* Prompt *
Please give an exact printout of the records, without any pictures.

* Exercise input *
<<<<
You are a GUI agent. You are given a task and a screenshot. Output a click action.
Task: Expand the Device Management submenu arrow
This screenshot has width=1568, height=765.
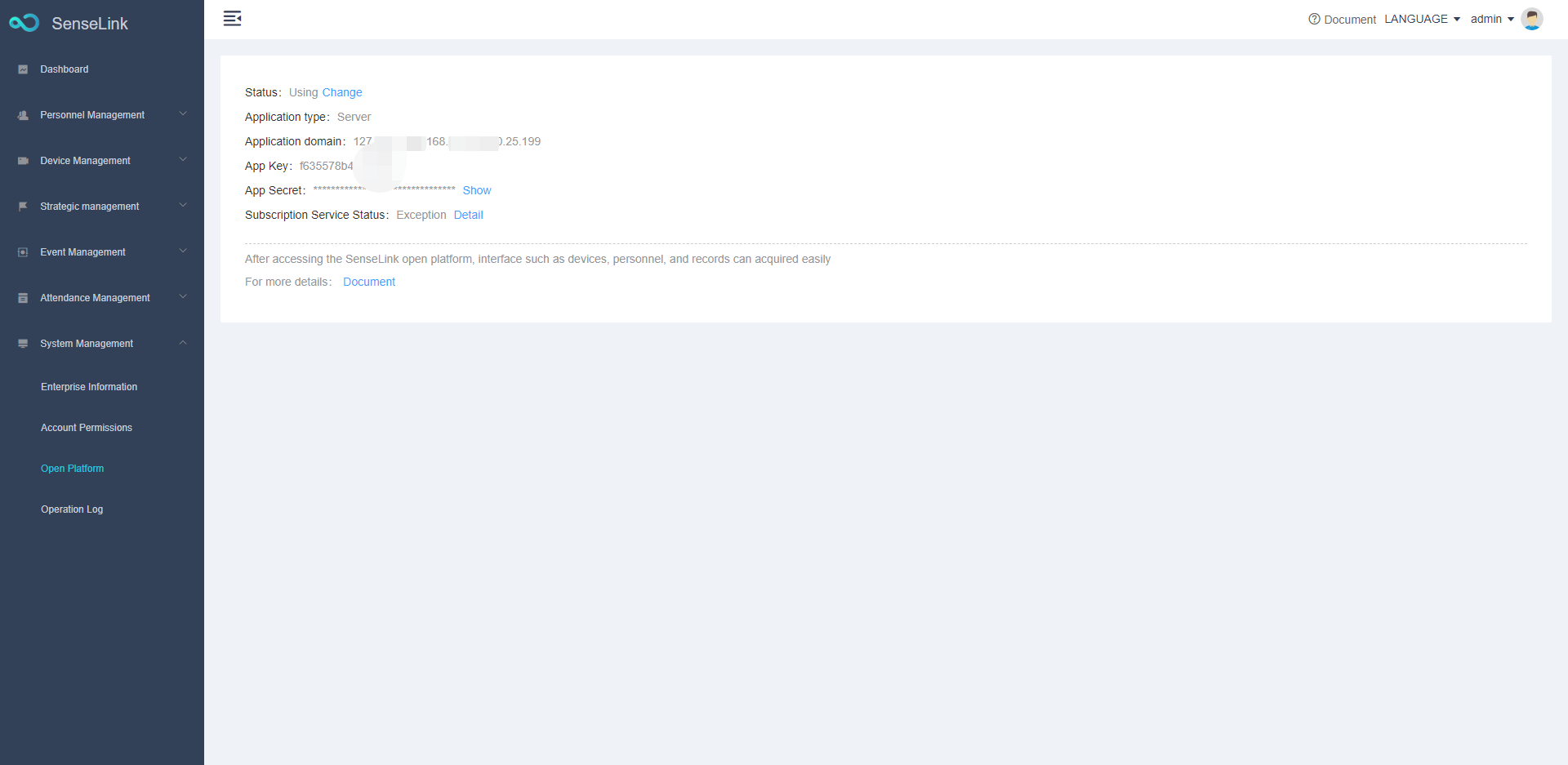[x=183, y=160]
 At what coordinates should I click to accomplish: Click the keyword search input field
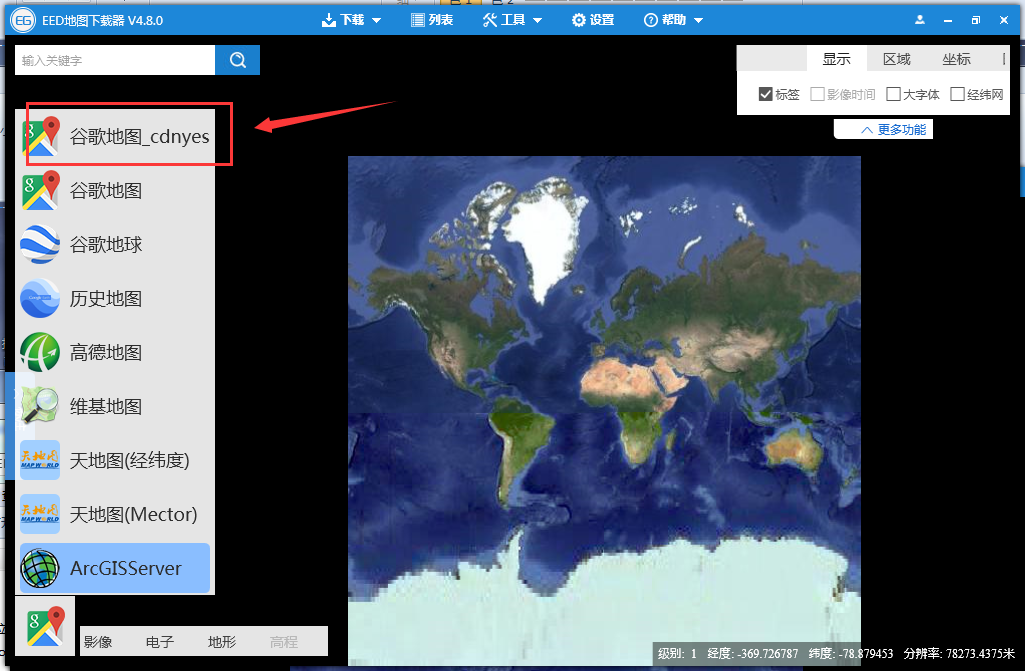115,60
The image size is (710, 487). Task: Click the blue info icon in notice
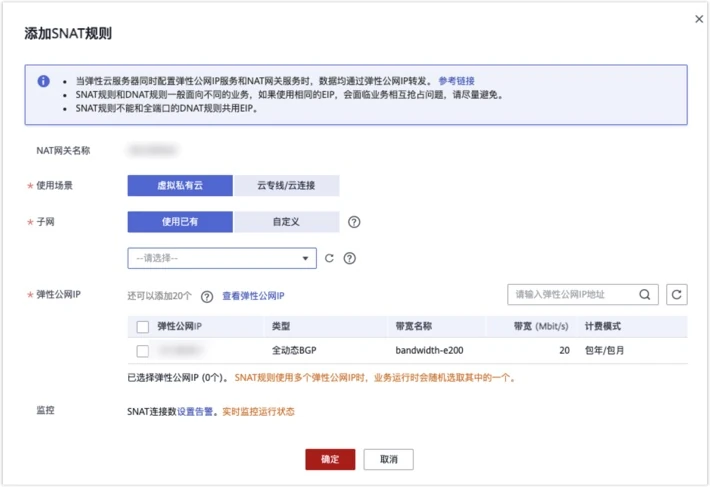(x=43, y=81)
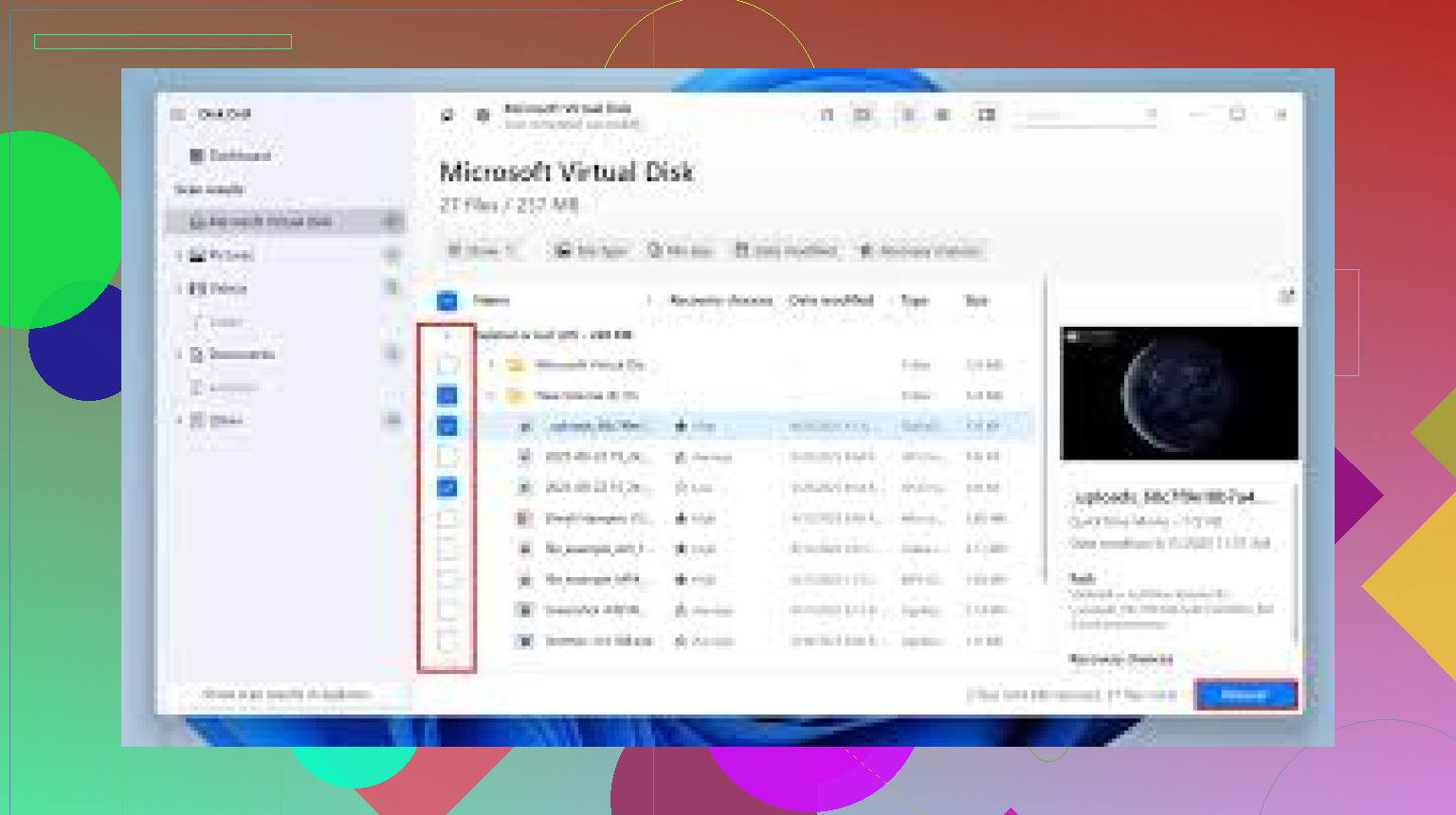The height and width of the screenshot is (815, 1456).
Task: Click the planet preview thumbnail image
Action: click(1178, 393)
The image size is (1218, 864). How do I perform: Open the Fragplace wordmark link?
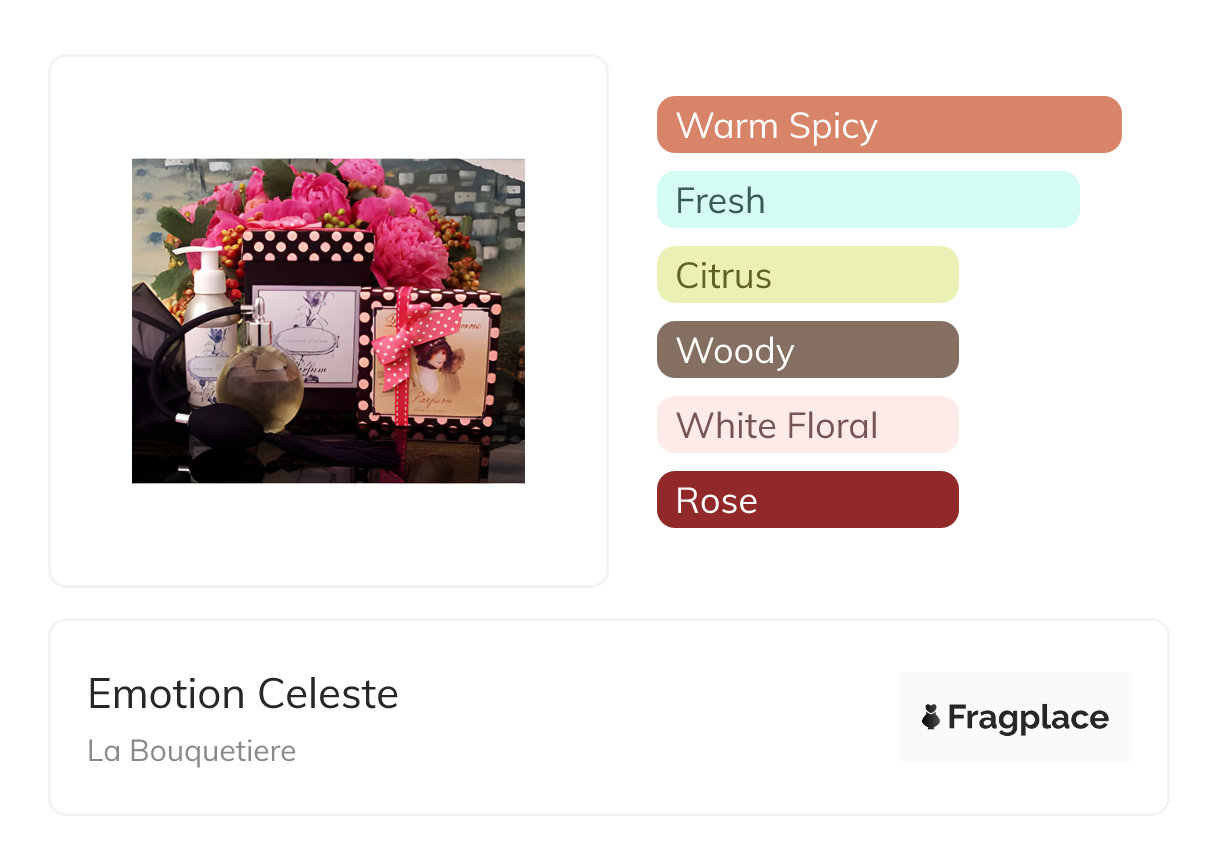click(1028, 717)
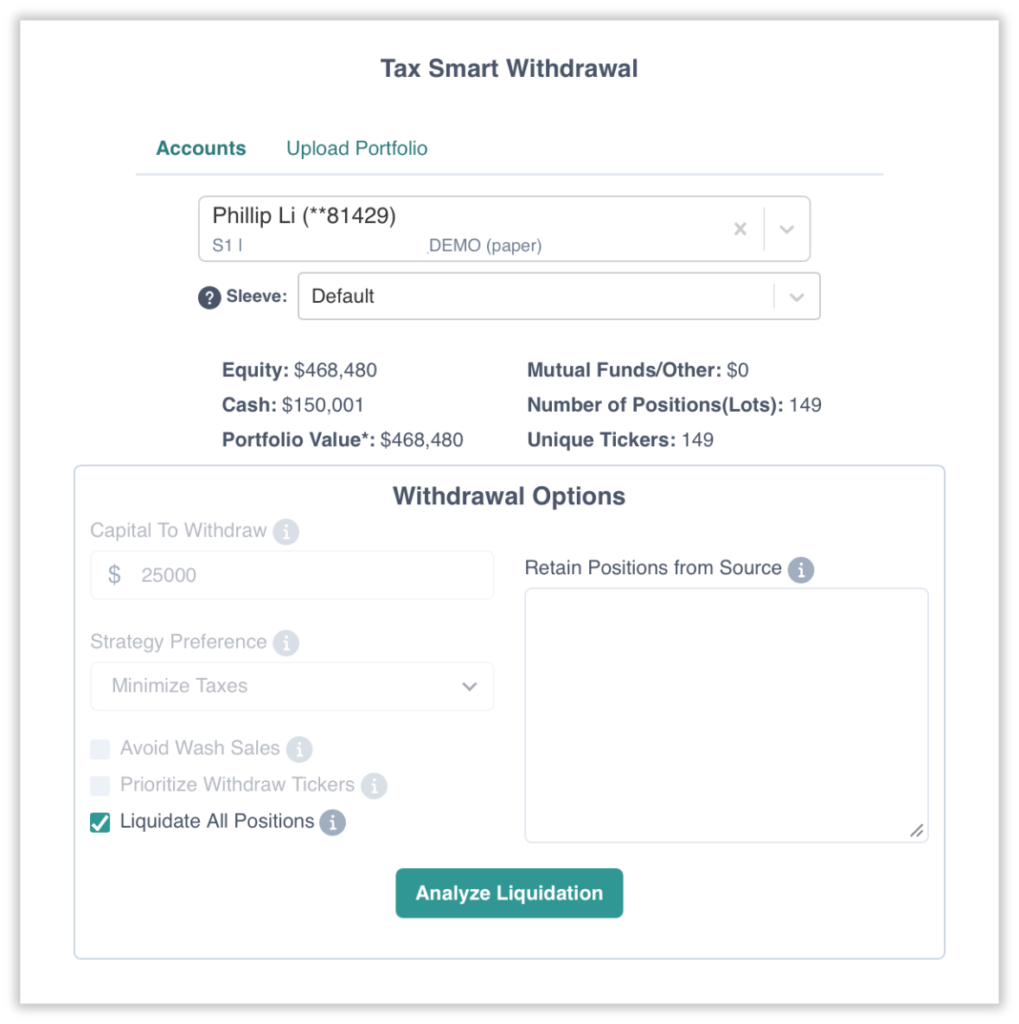Click info icon beside Strategy Preference
This screenshot has width=1019, height=1024.
pyautogui.click(x=286, y=643)
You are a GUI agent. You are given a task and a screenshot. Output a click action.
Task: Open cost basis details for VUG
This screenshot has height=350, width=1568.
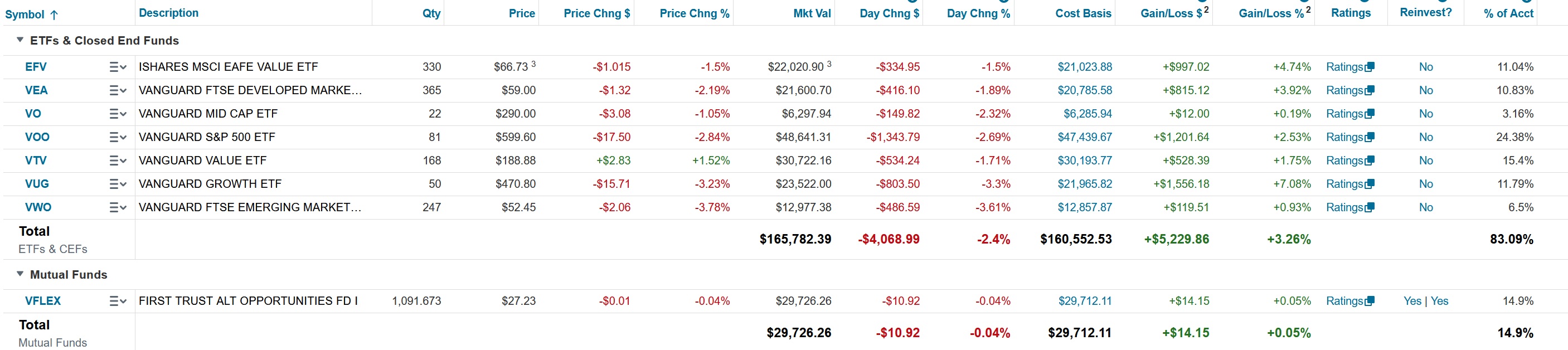click(x=1084, y=184)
>>>>
* Solution *
You are a GUI agent. You are given a task and a screenshot. Output a click action.
Task: Expand the Device Management submenu arrow
This screenshot has width=1568, height=765.
[x=183, y=160]
 At what coordinates should I click to accomplish: Click the keyword search input field
115,60
The image size is (710, 487). Task: Click the blue info icon in notice
(x=43, y=81)
The height and width of the screenshot is (815, 1456).
Task: Click the planet preview thumbnail image
Action: click(1178, 393)
The image size is (1218, 864). How do I perform: Open the Fragplace wordmark link?
click(1028, 717)
Click info icon beside Strategy Preference
This screenshot has width=1019, height=1024.
pyautogui.click(x=286, y=643)
You are a GUI agent. You are given a task and a screenshot. Output a click action.
Task: Open cost basis details for VUG
This screenshot has height=350, width=1568.
click(x=1084, y=184)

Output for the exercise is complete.